Additional GW photos can be found on Tripadvisor - http://www.tripadvisor.com/Hotel_Re...ikikian_By_Hgv_Club-Honolulu_Oahu_Hawaii.html

Lagoon Tower penthouse photos and views can be found on the TUG Resort Database (see post #20 in this thread for link)


----------



## Sandy VDH

Alwysonvac

Thanks for the reminder about the photo section in the reviews, I did not look there.

Someone on another thread mentioned that there were 6 3 BR penthouses.
See http://www.tugbbs.com/forums/showthread.php?t=96463

I went back to the layout at post #5  in this thread and that doesn't make sense.

I would say that B F G H and J are pure 3 BRs.  A D and K are 3 BR Lockoffs.  So that could mean that they are available as either 2 or 3 BRs.  That would make C E & I the pure 2 BR units.  Is that right.  If that is the case then there are between 5 - 8 3 BRs and between 3 and 6 2 BRs Penthouses depending on how the lockoffs are booked.  

Would that be correct?


----------



## alwysonvac

Sandy Lovell said:


> Alwysonvac
> 
> Thanks for the reminder about the photo section in the reviews, I did not look there.
> 
> Someone on another thread mentioned that there were 6 3 BR penthouses.
> See http://www.tugbbs.com/forums/showthread.php?t=96463
> 
> I went back to the layout at post #5  in this thread and that doesn't make sense.
> 
> I would say that B F G H and J are pure 3 BRs.  A D and K are 3 BR Lockoffs.  So that could mean that they are available as either 2 or 3 BRs.  That would make C E & I the pure 2 BR units.  Is that right.  If that is the case then there are between 5 - 8 3 BRs and between 3 and 6 2 BRs Penthouses depending on how the lockoffs are booked.
> 
> Would that be correct?



Unlike the HHV two bedroom units which indicated lockoff for D & K for floors 3 to 23, I couldn't find anything in the HHV HOA documentation regarding  lockoffs on the 24th floor (penthouse floor). Post #43 reflects what I see in the HGVC HOA documents and my assumption.

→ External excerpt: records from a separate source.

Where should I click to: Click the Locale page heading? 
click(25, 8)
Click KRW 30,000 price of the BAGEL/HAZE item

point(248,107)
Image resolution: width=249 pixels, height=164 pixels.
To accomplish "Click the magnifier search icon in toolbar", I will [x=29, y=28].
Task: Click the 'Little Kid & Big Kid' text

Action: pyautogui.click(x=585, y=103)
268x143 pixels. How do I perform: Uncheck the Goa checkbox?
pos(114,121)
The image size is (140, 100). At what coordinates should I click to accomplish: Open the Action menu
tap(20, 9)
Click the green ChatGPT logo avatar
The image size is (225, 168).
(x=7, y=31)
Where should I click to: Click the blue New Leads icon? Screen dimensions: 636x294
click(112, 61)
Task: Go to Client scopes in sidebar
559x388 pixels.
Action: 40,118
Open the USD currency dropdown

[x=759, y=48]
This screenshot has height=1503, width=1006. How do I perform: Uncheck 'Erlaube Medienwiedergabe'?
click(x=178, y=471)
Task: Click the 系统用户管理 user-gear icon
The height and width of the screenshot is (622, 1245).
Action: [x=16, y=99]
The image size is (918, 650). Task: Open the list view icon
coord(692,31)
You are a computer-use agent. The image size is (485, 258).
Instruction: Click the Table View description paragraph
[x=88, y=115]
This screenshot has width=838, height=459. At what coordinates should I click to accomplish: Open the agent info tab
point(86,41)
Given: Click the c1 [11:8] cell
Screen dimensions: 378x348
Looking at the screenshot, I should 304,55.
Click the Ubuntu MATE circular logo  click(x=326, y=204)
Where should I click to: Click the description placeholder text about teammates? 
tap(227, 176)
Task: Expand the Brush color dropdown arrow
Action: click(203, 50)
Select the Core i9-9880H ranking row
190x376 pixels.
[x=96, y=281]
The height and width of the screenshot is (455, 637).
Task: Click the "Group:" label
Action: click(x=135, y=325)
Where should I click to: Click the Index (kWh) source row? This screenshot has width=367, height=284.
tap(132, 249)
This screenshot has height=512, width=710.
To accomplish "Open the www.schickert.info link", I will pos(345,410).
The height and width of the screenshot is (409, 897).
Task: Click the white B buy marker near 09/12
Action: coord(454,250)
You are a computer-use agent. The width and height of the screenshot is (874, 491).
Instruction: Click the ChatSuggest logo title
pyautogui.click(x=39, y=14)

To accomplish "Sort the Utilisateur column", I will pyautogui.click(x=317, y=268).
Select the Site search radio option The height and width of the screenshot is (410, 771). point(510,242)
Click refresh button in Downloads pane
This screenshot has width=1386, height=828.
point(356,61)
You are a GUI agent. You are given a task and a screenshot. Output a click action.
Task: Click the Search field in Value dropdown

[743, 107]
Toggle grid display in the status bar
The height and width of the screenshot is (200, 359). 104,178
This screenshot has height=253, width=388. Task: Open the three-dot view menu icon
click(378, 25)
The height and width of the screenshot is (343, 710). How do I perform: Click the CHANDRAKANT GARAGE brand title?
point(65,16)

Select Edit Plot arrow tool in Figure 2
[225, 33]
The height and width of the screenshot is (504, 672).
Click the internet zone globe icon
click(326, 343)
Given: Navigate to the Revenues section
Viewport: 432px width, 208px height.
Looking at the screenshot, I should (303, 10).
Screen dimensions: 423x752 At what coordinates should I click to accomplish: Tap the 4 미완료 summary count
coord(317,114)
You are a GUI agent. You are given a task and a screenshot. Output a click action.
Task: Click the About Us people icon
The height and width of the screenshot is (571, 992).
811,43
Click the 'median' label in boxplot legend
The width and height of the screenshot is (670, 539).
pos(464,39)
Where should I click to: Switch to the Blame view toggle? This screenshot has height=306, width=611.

For the longest time, the TUG boards indicated that there were six 3 bdrm HHV penthouse units. I even have it jotted down in my HHV notes. I'm assuming TUG members got this information directly from HGVC. If this is the case then perhaps at least one of the two bedroom penthouse + studio combos is always booked as a three bedroom penthouse  . This would explain the discrepancy with the HHV HOA documentation which indicates 5 true 3 bdrm penthouse units.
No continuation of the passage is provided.